Une fois ramassées, les denrées alimentaires sont triées et catégorisées à l’entrepôt en fonction de leur nature, température mais aussi date de péremption. Ces denrées sont ensuite enregistrées dans un ERP : un outil de gestion de stock lequel référence chaque produit de chaque banque alimentaire. Place ensuite à la distribution. « Nous accompagnons plus de 6 050 associations » explique Yesim Broet. Parmi elles, La Croix Rouge, Emmaüs, le Secours Catholique ou encore les Caisses communales d’actions sociales, les associations de quartier et les épiceries sociales.

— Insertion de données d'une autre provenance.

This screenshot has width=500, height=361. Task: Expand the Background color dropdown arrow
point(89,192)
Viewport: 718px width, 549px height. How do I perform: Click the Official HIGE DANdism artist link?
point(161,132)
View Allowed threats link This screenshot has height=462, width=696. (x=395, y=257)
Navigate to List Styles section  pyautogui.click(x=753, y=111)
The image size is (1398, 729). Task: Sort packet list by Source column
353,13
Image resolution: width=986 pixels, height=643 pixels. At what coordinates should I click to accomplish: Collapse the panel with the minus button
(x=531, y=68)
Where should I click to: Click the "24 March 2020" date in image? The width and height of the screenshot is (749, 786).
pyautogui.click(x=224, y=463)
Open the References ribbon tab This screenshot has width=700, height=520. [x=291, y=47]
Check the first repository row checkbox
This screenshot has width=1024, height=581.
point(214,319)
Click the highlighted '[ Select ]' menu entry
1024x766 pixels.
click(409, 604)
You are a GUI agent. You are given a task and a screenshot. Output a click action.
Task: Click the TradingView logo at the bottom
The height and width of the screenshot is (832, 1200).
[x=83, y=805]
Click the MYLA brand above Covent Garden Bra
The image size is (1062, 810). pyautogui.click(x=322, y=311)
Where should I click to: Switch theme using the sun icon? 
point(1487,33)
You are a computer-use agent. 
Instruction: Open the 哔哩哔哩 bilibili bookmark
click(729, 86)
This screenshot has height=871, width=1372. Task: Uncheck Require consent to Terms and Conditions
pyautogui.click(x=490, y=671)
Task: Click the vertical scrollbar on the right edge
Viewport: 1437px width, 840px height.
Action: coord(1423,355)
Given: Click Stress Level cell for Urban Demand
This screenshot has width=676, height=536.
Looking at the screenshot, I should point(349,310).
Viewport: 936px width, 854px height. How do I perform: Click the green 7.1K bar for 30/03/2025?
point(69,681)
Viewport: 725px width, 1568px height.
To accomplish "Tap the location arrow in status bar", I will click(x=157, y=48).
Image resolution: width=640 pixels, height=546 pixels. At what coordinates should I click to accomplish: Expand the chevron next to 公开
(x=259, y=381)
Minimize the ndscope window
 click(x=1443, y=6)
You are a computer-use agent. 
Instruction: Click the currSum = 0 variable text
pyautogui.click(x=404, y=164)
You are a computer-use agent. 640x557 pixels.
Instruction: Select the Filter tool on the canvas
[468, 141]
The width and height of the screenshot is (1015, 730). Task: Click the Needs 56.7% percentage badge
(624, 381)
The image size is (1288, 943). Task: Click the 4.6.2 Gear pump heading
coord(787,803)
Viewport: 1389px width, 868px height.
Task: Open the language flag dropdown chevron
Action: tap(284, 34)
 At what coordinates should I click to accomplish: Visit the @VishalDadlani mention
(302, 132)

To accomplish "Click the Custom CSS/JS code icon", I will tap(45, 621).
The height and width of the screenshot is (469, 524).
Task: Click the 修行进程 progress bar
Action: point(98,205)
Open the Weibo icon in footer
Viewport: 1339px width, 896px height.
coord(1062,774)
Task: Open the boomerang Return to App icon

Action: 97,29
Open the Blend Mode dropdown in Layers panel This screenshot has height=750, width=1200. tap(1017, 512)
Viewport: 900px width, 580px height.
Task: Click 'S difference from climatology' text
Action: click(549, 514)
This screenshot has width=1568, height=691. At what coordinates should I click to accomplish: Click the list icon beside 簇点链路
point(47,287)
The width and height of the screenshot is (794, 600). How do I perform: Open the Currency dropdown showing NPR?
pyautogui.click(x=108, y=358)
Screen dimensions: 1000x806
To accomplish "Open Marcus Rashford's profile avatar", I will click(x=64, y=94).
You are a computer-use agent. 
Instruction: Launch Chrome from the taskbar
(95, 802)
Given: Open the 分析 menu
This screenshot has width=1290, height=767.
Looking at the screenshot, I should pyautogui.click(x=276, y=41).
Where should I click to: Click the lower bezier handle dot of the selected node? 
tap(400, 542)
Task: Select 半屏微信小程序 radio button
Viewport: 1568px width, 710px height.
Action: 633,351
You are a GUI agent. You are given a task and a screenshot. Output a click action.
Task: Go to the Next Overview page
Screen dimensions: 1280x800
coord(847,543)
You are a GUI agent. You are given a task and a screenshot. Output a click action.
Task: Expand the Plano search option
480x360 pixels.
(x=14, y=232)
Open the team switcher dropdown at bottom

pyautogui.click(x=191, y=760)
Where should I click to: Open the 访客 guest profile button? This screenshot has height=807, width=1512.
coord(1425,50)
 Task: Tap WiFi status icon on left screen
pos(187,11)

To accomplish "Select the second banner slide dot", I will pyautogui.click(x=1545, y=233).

La distribution s’adapte à la logistique de chaque structure.

« Nous avons un planning de visites au sein de nos entrepôts pour les associations qui possèdent leur propre véhicule et qui ont passé commande au préalable » poursuit-elle. Une commande qui tient compte du nombre de bénéficiaires qu’accompagne la structure, de ses capacités de stockage ou encore des modalités de distribution. « Une association qui distribue en maraude n’a pas les mêmes besoins de produits qu’une association qui réalise des distributions en hôtel d’urgence. » détaille Yesim Broet. Pour les structures sans véhicules, les Banques alimentaires se chargent de la livraison. Enfin, dans certains territoires, ces dernières réalisent elles-mêmes la distribution directement aux bénéficiaires. C’est le cas par exemple dans des territoires ruraux.

« Une Banque Alimentaire, c’est une vraie PME, qui gère des flux entrants et sortants, qui opère comme un acteur de l’agroalimentaire mais entièrement dédié à la solidarité, à la lutte contre la précarité »

Agilité et mutualisation

« La logistique est essentielle au bon fonctionnement de notre réseau car nous gérons au quotidien de l’imprévisibilité, explique Yesim Broet. Par définition, un don est imprévisible. Notre logistique est organisée pour un maximum de réactivité. Lorsqu’un donateur nous contacte, il faut trouver un camion disponible rapidement, aller chercher le don, puis le trier, le codifier, le stocker et le distribuer au plus vite. » Une logistique millimétrée qui demande donc beaucoup d’agilité. Pour y parvenir, les Banques Alimentaires peuvent compter sur un maillage géographique très dense. Outre les différentes antennes des Banques Alimentaires et les plus de 6 000 structures partenaires, le réseau fait également appel à des transporteurs routiers. « Nous passons de plus en plus des accords nationaux avec eux, afin de bénéficier de dons de transports ou de grilles tarifaires privilégiées ».

En outre, afin de réduire l’impact carbone de l’activité, la logistique du réseau des Banques Alimentaires est mutualisée. « Les banques alimentaires s'organisent en trois échelons : le département, la région et le national avec la Fédération, indique Yesim Broet. Nous collaborons étroitement à ces trois niveaux, ce qui nous permet de mutualiser nos ressources logistiques et de réduire notre impact environnemental. » En Auvergne-Rhône-Alpes, le réseau a par exemple bénéficié d’un financement pour acheter deux camions. « Ces camions ne circulent jamais à vide. Les flux sont optimisés entre les sites des donateurs et les différentes Banques Alimentaires de la région, de manière à assurer la meilleure répartition possible d’un don issu d’un donateur, mais aussi le partage de palettes de produits entre Banques Alimentaires.. »

Une mutualisation rendue possible grâce à un outil, unique : Clickdon. « Lorsque nous recevons un don important, l'information est relayée à chaque échelon grâce à cet outil : la Fédération, la région et le département. Chaque banque alimentaire remonte à sa région ses besoins, et chaque région transmet l'information à la Fédération ». Une logistique mutualisée ,solidaire et eco-responsable, qui permet chaque année de sauver de la destruction 75 000 tonnes de denrées alimentaires afin de les redistribuer. « Une banque alimentaire, est une organisation soldiaire, experte de la logistique alimentaire, et bien plus : elle joue sur son territoire un rôle majeur dans l’accompagnement social, proposée aux personnes accueillies, et le soutien apporté aux structures partenaires.. L’aide alimentaire doit toujours être un tremplin pour sortir de la précarité » souhaite toutefois rappeler Yesim Broet.